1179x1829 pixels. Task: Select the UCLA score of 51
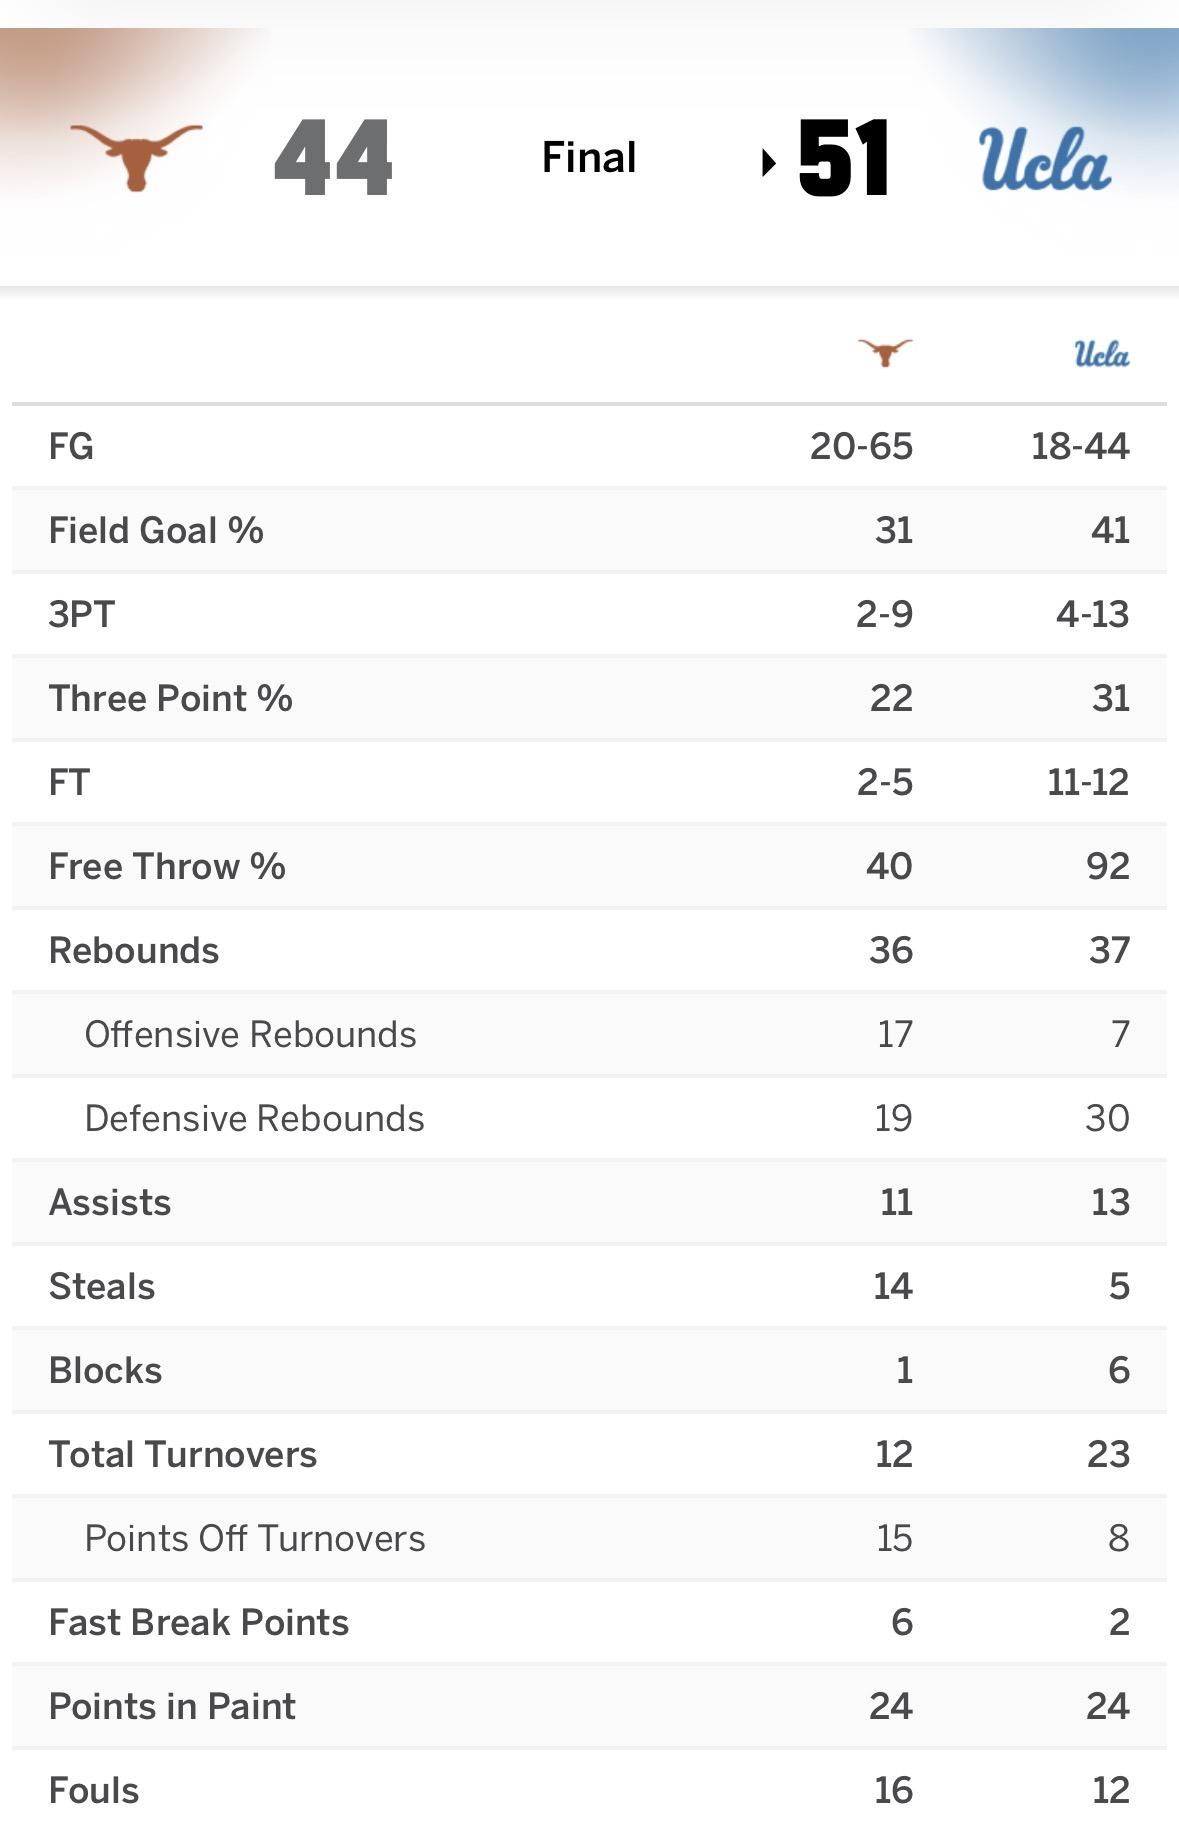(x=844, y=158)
...
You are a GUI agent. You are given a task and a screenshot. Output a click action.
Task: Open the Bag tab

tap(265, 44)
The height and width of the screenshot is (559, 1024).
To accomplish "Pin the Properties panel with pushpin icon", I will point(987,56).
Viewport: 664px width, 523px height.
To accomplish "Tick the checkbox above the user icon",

• Exercise requirements
Write down, word for word, the lines above from the one containing "The height and" through the one containing "the checkbox above", both ends included.

• Completed exercise
The height and width of the screenshot is (559, 1024).
To accomplish "Pin the Properties panel with pushpin icon", I will point(987,56).
Viewport: 664px width, 523px height.
To accomplish "Tick the checkbox above the user icon",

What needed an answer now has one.